Their CIDs have a Raw codec.

I don't agree with this sentence, here I understand Raw codecs in CIDs as a property of Raw nodes while it's an implication.

Both the dagsize and blocksize fields specify the length of the block body.

I'm not native english I need a check on this, when I read this I understand this as the wrong way around, I understand that dagsize and blocksize → length of the block body.
While in reality it is dagsize and blocksize ← length of the block body.

UNIXFSv1.md

ElPaisano · 2022-12-06T20:28:21Z

UNIXFSv1.md

+
+####### The sister-lists `PBNode.Links` and `decodeMessage(PBNode.Data).blocksizes`
+
+The sister-lists are the key point of why `dag-pb` is important for files.


A few thoughts here:

format sister-list using italics since it's a term i.e.

_sister-list_

Include the example from your comment https://github.com/ipfs/specs/pull/331/files#r1038744725 below this sentence so the reader knows what a sister-list is

Suggestion:

_Sister-lists_ are a key reason why `dag-pb` is important for files. In the following example, the `PBNode.Links` and `PBNode.Data.blocksizes` slices are sisters. This means that they must have the same length and each map to the same entity at the same index. In other words, instead of having two lists of properties, we have a single list of properties where some of the properties are stored in `PBNode.Links[n]`, and other properties of the same object are stored in PNode.Data.blocksizes[n]
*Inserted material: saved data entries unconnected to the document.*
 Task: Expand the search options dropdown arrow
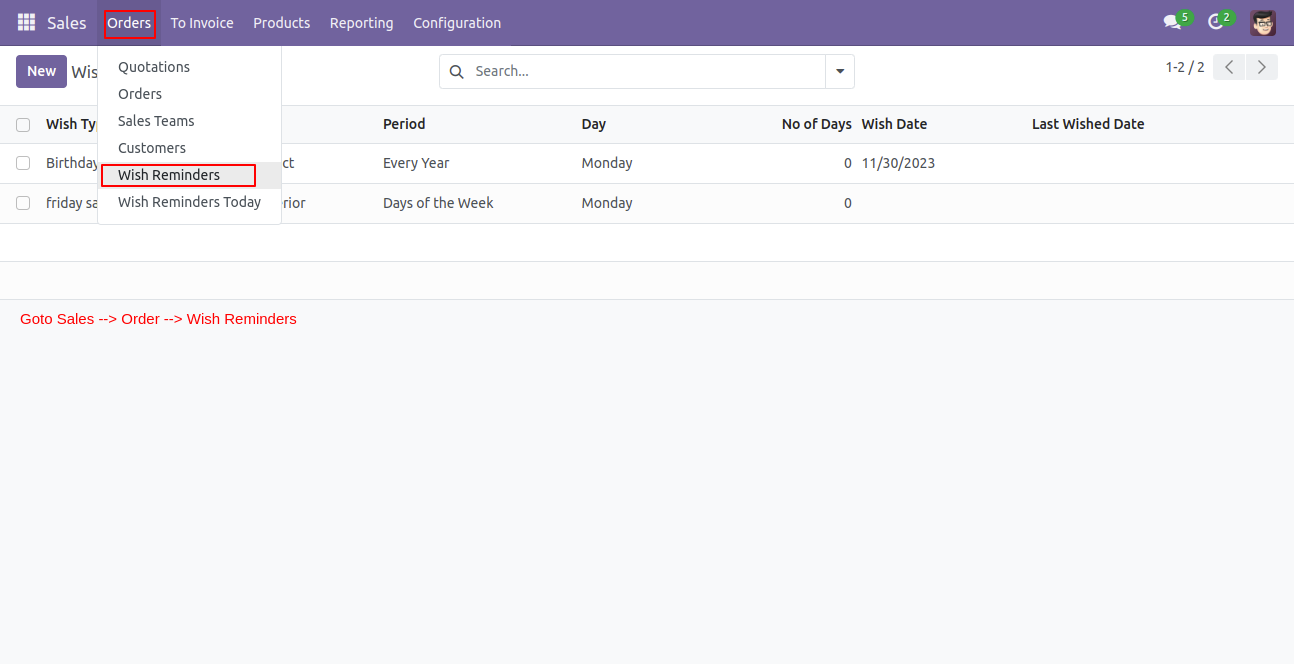coord(840,71)
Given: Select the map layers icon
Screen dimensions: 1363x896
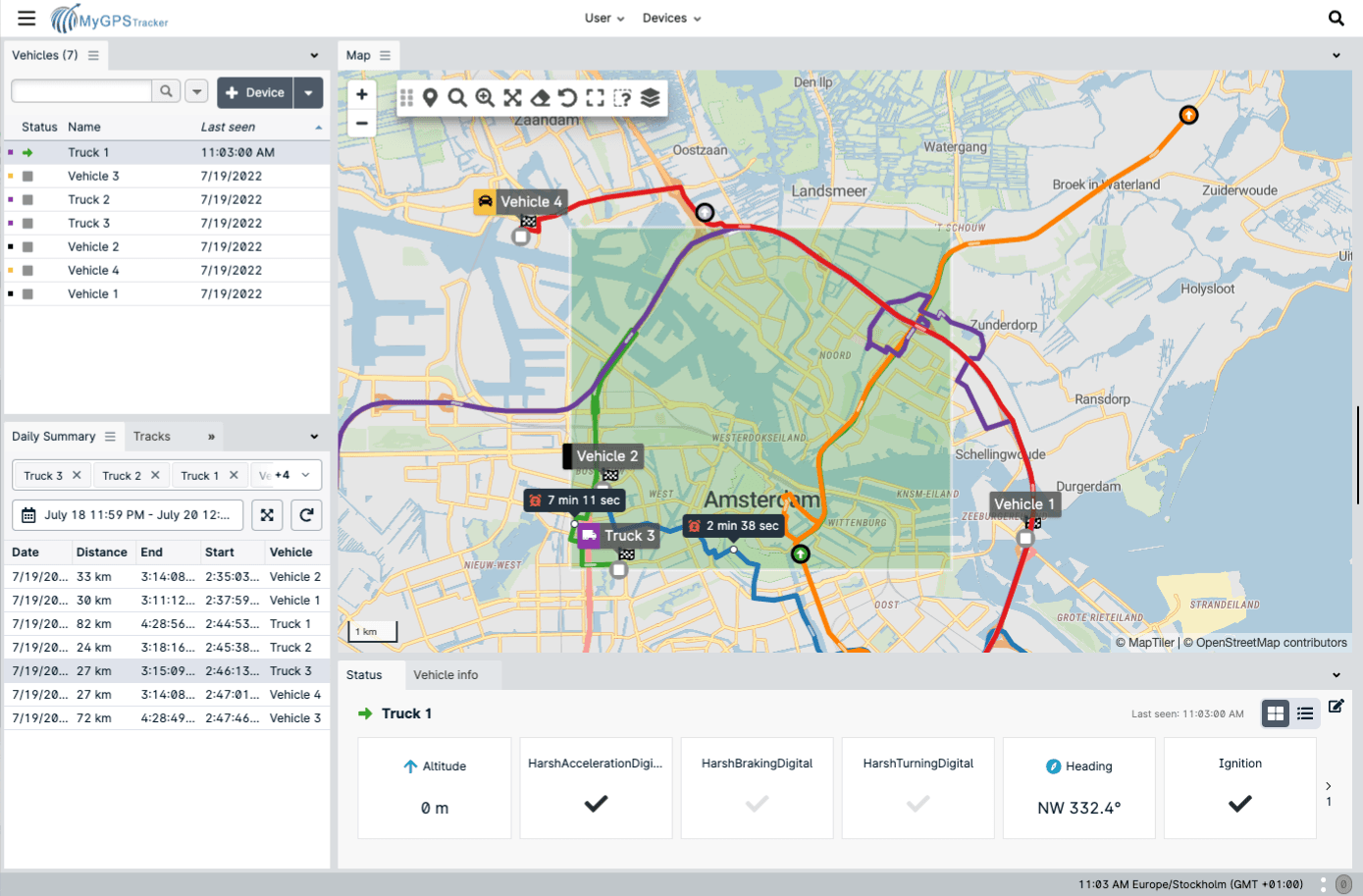Looking at the screenshot, I should (650, 97).
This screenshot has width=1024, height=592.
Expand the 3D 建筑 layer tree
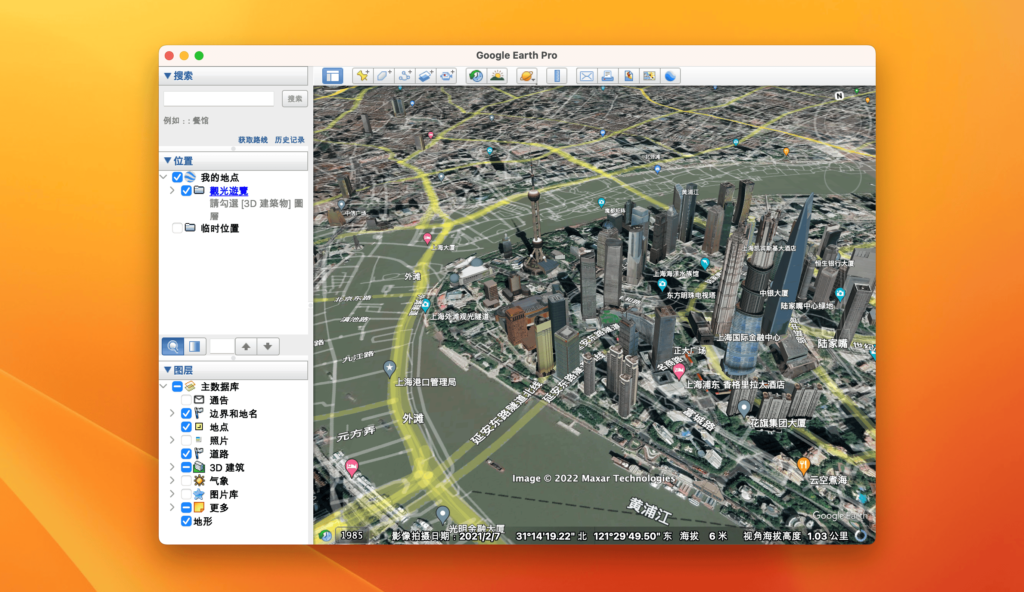pos(172,466)
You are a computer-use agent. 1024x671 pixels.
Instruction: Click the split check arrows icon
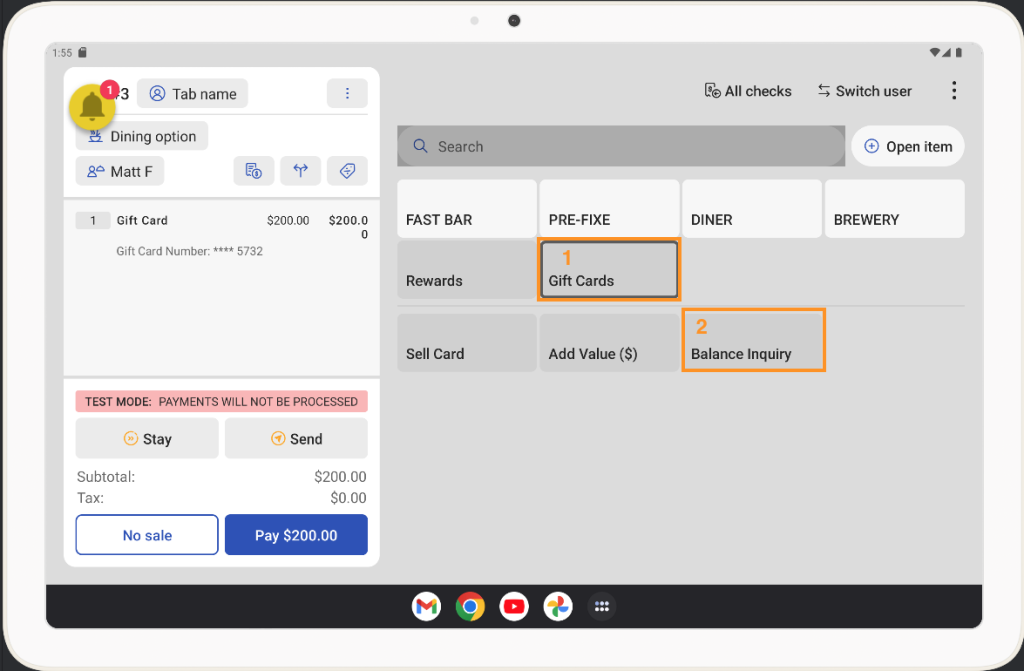pos(300,171)
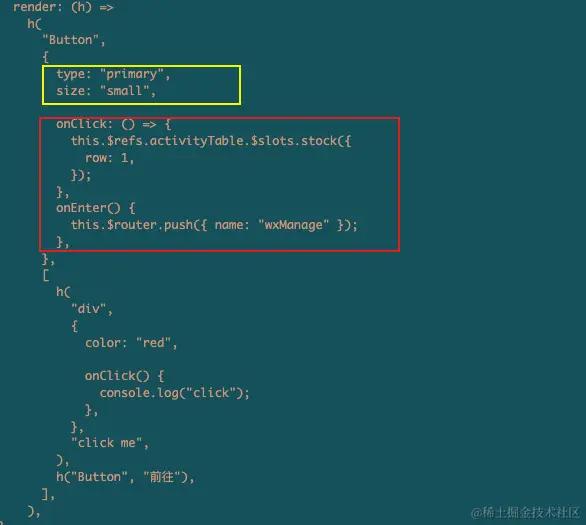This screenshot has width=586, height=525.
Task: Click the 稀土掘金技术社区 watermark
Action: coord(525,513)
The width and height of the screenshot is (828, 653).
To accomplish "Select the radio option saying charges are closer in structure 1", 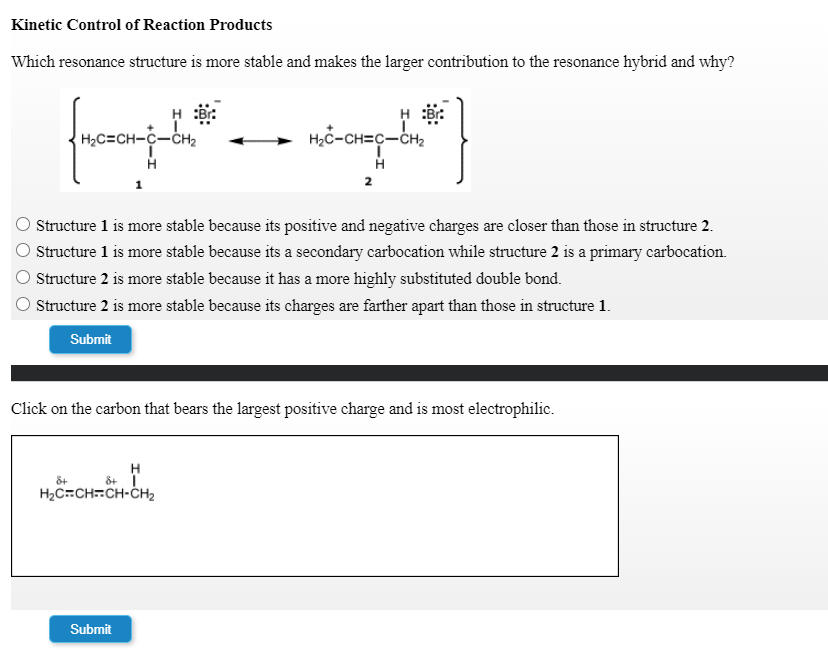I will tap(22, 224).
type PBNode struct { Links []struct{ tsize uint64 hash cid.Cid } Data struct{ blocksizes []uint64 } }

ElPaisano · 2022-12-06T20:36:31Z

UNIXFSv1.md

+This allows us to concatenate smaller files together.
+
+Linked files would be loaded recursively with the same process following a DFS (Depth-First-Search) order.
+


Suggestion:

_Siter-lists_ allow us to concatenate smaller files together. Otherwise, linked files would be loaded recursively during concatenation following Depth-First-Search order.

I might not be understanding what you're trying to convey here, lmk

The sister lists is relevant to ranging. the DFS is the default mode when you don't do ranging (such as while fetching the complete file or if your range cover a multiple blocks in the file)

2color · 2023-01-12T18:16:32Z

UNIXFS.md

+- JavaScript
+  - Data Formats - [unixfs](https://github.com/ipfs/js-ipfs-unixfs)
+  - Importer - [unixfs-importer](https://github.com/ipfs/js-ipfs-unixfs-importer)
+  - Exporter - [unixfs-exporter](https://github.com/ipfs/js-ipfs-unixfs-exporter)


Should we also add
https://github.com/ipld/js-unixfs

What about https://github.com/web3-storage/fast-unixfs-exporter

I just learned of these in the last couple of days and from what I understand they are actively maintained and used by DAGHouse

https://github.com/ipld/js-unixfs ✅ - yes we use this for encoding UnixFS DAGs now
https://github.com/web3-storage/fast-unixfs-exporter ❌ - temporary fork now deprecated

BigLep · 2023-01-21T05:55:28Z

@ElPaisano : are you able to review, particularly for a grammar/organization regard?

John-LittleBearLabs · 2023-02-23T18:18:58Z

UNIXFS.md

+It MUST be murmur3-x64-64 (multihash `0x22`).
+- `node.Data.Data` is some bitfield, ones indicates whether or not the links are part of this HAMT or leaves of the HAMT.
+The usage of this field is unknown given you can deduce the same information from the links names.
+- `node.Data.fanout` MUST be a power of two. This encode the number of hash permutations that will be used on each resolution step.


Is there any reason someone would choose a power of 2 that's not a power of 4? Just thinking about encoding into hex, where there's 4 bits to a digit.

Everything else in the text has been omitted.